* Study text
Start of Block
Those four letters represent the nucleotide bases – adenine, thymine, cytosine and guanine – that are the building blocks of life. The sequence of A’s, T’s, C’s and G’s run in long stretches of code that instruct the way the human body is built and functions.
In 2003 after ten years and $3 billion, scientists decoded the first sequence of a human genome. Since then costs have dropped for sequencing a genome to as low as $1,000. While very inexpensive in comparison, it would still be prohibitive for most consumers to have their full genome sequenced.
So how is 23andMe able to provide genetic data to so many people at an affordable price in just a matter of weeks?
The secret lies in a process called “SNP genotyping.”
If you compared two unrelated individuals, you would find that their genetic sequences are about 99.9 percent the same. It is that miniscule variation in their genome that makes all the difference. It’s what makes us each unique. That small variation is also the key to how 23andMe can efficiently and cost-effectively deliver its service. Scientists have identified the known variation among individuals, specifically locating in the human genome where a single letter differs from one person to the next.
These one-letter variations are called single nucleotide polymorphisms, or SNPs (pronounced “snips”), and they are associated with differences in everything from the color of our eyes, to our risks for certain health conditions, and information about the makeup of our ancestry. Let’s look at an example of a SNP. Say a certain percentage of people have a specific stretch of DNA code that reads ATGCCCGT, but everyone else has the sequence ATGCACGT along that same stretch.
End of Block
* Work instructions
1) Name every nucleotide base that the SNP genotyping text lists.
2) In the SNP genotyping text, what did it cost to decode the first human genome sequence in 2003?
3) Write a continuation of the SNP genotyping text that begins right after its final sentence.

* Data supplied
Start of Block
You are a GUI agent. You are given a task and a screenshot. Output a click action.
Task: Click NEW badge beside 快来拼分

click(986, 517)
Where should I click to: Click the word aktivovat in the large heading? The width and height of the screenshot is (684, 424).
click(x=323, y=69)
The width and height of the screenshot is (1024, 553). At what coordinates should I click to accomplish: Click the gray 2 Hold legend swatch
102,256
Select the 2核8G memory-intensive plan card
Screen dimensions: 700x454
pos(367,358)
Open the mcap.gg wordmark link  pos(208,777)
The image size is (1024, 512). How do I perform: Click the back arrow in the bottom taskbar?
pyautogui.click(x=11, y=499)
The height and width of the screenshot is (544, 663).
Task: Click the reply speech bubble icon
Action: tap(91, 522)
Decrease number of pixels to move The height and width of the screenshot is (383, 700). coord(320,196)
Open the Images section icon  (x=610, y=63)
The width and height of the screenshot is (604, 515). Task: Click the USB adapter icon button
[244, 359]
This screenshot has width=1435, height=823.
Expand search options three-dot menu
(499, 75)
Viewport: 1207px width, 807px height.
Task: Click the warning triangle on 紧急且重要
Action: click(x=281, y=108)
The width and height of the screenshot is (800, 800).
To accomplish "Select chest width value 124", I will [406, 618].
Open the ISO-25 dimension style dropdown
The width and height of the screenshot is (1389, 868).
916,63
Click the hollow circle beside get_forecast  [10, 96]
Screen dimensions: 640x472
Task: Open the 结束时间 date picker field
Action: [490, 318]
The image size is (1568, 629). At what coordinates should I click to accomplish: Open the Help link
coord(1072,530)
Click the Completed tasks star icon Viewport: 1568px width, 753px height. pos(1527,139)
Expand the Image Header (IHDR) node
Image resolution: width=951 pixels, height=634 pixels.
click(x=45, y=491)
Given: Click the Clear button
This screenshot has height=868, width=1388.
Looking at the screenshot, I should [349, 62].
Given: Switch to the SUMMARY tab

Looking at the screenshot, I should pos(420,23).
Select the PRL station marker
End of Block
* Results in order
1) Adenine, thymine, cytosine, guanine

2) $3 billion

3)
The nucleotide bases come in pairs, so in this case the difference is between whether a person is CC or AC at this position. Since these two letters are known to vary among individuals, we would call this position in the sequence a SNP. The difference between two people at a single position – whether you are CC or AC in this case – is also referred to as the genotype for that SNP. Some of those differences may have no effect, some could be beneficial and some could be deleterious.
The benefit or harm of one version or the other can even change depending on one’s environmental surroundings. 23andMe provides individuals with information on hundreds of thousands of these SNPs. To do that, 23andMe first has to extract DNA from saliva submitted by a customer. Once the DNA is extracted, it is amplified many times so that there is enough DNA to analyze. The amplified DNA is then cut into smaller pieces and washed over a microarray chip.
This genotyping chip contains thousands and thousands of tiny probes that are designed to detect specific bits of DNA. Each probe on the chip contains a bit of DNA that matches a genetic variant of interest. Remember the nucleotide bases always come in pairs, an A always pairs with T, while a G pairs with C. On the microarray chip, when a piece of DNA finds its complementary probe, it will stick to it.
These probes are triggered to glow in a way that indicates which version of each SNP is present in the sample. That fluorescent signal is read by a computer, and the data is then uploaded to the customer’s 23andMe account. Our customers have the ability to view this raw data in a feature called Browse Raw Data.
Our latest genotyping chip, v4, is unlike any of our previous genotyping platforms. Previous genotyping platforms included standard probes included by Illumina, the manufacturer of the chip, as well as additional probes selected by 23andMe.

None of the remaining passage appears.